In deze zaak heeft het College van Beroep voor het bedrijfsleven op 30 november 2021 uitspraak gedaan in een geschil over de restitutie van doorverkoopheffing over bloembollen voor het oogstjaar 2003. De appellant, vertegenwoordigd door zijn gemachtigde, had een aanvraag ingediend voor restitutie van de doorverkoopheffing die door [naam 3] B.V. was afgedragen. De verweerder, de minister van Landbouw, Natuur en Voedselkwaliteit, had de aanvraag afgewezen op basis van het ontbreken van bewijs dat de bloembollen daadwerkelijk waren verkocht en dat de heffingen waren afgedragen. Het College oordeelde dat de bewijslast bij de aanvrager ligt en dat de appellant niet voldoende bewijs had geleverd om aan te tonen dat de heffingen waren betaald.

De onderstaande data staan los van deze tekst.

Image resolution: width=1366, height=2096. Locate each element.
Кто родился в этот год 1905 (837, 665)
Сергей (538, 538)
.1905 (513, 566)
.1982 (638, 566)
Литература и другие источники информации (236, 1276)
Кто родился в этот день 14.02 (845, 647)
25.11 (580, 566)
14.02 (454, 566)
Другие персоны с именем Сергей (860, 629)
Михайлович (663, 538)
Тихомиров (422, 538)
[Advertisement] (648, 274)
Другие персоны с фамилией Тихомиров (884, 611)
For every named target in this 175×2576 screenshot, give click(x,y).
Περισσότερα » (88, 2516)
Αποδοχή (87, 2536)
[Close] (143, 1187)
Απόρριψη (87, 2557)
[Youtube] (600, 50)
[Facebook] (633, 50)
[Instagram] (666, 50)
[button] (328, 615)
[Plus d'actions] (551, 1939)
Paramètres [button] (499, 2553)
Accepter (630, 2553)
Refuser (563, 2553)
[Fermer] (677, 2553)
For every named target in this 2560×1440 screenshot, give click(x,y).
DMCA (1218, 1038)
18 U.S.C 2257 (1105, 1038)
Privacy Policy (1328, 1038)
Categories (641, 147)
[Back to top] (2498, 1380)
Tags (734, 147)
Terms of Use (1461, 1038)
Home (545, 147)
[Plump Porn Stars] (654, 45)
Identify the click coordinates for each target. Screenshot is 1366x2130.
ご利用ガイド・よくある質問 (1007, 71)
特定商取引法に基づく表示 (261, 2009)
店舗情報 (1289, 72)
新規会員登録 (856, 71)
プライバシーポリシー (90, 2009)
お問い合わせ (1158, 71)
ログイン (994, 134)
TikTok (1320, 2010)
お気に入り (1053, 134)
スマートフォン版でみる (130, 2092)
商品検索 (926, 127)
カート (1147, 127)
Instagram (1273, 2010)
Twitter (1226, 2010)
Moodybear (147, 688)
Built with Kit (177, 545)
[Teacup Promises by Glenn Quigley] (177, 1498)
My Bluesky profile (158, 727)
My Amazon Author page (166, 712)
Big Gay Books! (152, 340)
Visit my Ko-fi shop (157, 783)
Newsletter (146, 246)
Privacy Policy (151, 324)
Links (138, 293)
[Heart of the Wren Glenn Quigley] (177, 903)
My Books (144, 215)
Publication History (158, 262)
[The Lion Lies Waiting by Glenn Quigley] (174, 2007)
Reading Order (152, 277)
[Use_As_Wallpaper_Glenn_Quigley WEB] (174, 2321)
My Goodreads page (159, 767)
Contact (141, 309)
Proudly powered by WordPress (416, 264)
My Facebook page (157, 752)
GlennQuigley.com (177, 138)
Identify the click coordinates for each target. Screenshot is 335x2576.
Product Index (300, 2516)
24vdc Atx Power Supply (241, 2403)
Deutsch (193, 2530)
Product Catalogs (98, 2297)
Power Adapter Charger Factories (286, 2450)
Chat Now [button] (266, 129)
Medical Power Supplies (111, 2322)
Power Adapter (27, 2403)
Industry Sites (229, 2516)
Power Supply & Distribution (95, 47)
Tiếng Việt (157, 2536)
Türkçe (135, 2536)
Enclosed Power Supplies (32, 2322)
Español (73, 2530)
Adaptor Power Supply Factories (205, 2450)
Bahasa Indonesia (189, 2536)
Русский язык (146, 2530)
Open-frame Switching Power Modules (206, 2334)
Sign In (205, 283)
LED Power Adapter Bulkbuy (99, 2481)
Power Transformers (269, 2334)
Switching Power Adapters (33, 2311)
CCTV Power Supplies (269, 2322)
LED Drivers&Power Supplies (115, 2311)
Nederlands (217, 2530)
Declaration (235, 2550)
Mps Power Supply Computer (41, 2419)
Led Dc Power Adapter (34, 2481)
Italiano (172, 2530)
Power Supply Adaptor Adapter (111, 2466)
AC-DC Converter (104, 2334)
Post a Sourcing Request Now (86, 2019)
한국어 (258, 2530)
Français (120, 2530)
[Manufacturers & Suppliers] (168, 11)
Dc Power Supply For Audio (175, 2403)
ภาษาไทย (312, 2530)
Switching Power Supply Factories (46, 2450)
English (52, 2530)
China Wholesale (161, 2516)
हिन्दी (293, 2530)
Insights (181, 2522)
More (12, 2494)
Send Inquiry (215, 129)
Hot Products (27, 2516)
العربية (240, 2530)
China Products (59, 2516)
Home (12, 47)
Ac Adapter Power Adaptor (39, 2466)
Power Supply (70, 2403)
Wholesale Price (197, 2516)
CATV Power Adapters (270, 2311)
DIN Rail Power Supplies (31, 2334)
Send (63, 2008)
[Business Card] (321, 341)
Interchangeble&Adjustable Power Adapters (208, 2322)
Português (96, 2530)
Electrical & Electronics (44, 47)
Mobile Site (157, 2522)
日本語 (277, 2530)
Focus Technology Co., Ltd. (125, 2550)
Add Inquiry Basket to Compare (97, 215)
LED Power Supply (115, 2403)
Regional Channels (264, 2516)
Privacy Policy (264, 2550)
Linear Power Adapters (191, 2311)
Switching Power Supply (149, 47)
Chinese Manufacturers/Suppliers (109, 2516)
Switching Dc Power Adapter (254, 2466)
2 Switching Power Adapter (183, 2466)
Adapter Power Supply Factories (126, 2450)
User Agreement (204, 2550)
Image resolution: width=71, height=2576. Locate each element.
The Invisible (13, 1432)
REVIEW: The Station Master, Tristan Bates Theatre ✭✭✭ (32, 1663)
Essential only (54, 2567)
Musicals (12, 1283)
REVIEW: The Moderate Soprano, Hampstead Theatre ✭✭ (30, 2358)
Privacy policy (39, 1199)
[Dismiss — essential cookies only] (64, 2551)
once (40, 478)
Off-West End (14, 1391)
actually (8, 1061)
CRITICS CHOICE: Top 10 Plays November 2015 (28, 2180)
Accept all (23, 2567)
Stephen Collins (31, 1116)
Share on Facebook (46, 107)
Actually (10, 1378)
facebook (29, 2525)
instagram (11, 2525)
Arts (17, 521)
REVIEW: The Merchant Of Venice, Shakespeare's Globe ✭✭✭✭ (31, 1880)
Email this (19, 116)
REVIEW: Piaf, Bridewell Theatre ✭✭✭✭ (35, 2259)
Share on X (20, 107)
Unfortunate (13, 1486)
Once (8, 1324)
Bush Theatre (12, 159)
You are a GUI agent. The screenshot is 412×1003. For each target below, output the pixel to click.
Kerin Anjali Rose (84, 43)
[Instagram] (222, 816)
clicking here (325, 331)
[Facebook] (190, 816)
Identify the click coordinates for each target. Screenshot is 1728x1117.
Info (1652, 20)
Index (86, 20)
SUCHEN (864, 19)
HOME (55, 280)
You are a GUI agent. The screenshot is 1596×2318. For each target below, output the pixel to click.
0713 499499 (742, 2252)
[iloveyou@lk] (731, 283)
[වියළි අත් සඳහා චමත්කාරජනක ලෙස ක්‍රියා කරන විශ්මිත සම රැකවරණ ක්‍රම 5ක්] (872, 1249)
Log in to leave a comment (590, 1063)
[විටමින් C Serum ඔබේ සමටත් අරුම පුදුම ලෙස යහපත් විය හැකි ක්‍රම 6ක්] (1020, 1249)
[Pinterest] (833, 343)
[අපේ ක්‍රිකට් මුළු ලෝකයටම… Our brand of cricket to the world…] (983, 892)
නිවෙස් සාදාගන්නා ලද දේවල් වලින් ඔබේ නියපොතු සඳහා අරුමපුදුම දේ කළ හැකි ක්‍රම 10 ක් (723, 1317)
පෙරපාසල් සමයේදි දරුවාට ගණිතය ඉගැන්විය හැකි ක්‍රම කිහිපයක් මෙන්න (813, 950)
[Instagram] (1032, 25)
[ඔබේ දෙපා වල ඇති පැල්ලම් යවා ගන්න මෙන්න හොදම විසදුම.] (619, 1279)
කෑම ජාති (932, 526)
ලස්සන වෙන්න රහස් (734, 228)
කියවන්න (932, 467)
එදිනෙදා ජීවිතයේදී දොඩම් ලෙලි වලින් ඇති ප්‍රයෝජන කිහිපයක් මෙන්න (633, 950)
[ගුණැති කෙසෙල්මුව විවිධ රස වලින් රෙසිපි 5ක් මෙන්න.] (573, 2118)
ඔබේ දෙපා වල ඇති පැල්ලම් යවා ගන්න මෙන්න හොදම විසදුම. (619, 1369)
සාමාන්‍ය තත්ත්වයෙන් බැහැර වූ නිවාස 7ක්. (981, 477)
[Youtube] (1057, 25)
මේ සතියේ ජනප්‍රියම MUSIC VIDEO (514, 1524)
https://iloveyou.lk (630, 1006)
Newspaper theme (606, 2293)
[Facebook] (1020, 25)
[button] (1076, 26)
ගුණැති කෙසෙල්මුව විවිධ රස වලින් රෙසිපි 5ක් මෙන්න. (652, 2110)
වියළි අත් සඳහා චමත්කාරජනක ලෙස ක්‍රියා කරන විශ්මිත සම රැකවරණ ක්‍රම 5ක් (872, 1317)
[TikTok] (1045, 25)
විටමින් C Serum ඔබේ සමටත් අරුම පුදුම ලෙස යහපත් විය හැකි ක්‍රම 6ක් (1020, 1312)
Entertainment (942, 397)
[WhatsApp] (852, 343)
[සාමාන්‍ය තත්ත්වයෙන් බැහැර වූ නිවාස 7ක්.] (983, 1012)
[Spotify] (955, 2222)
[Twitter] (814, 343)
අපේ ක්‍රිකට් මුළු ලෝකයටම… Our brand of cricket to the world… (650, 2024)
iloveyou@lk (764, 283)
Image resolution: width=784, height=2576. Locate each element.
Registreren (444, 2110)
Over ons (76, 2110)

Daarnaast heeft de appellant schadevergoeding gevraagd wegens onrechtmatige besluitvorming en overschrijding van de redelijke termijn. Het College erkende dat de redelijke termijn was overschreden en kende een immateriële schadevergoeding van € 500,- toe. De appellant had echter geen bewijs geleverd voor de gestelde schade als gevolg van het onrechtmatige besluit, waardoor het verzoek om schadevergoeding op dat punt werd afgewezen. Het College heeft de proceskosten die verband houden met het verzoek om schadevergoeding vastgesteld op € 374,- en de Staat veroordeeld tot betaling van deze kosten.
De uitspraak benadrukt de verantwoordelijkheid van de aanvrager om bewijs te leveren voor zijn claims en de gevolgen van een overschrijding van de redelijke termijn in bestuursrechtelijke procedures.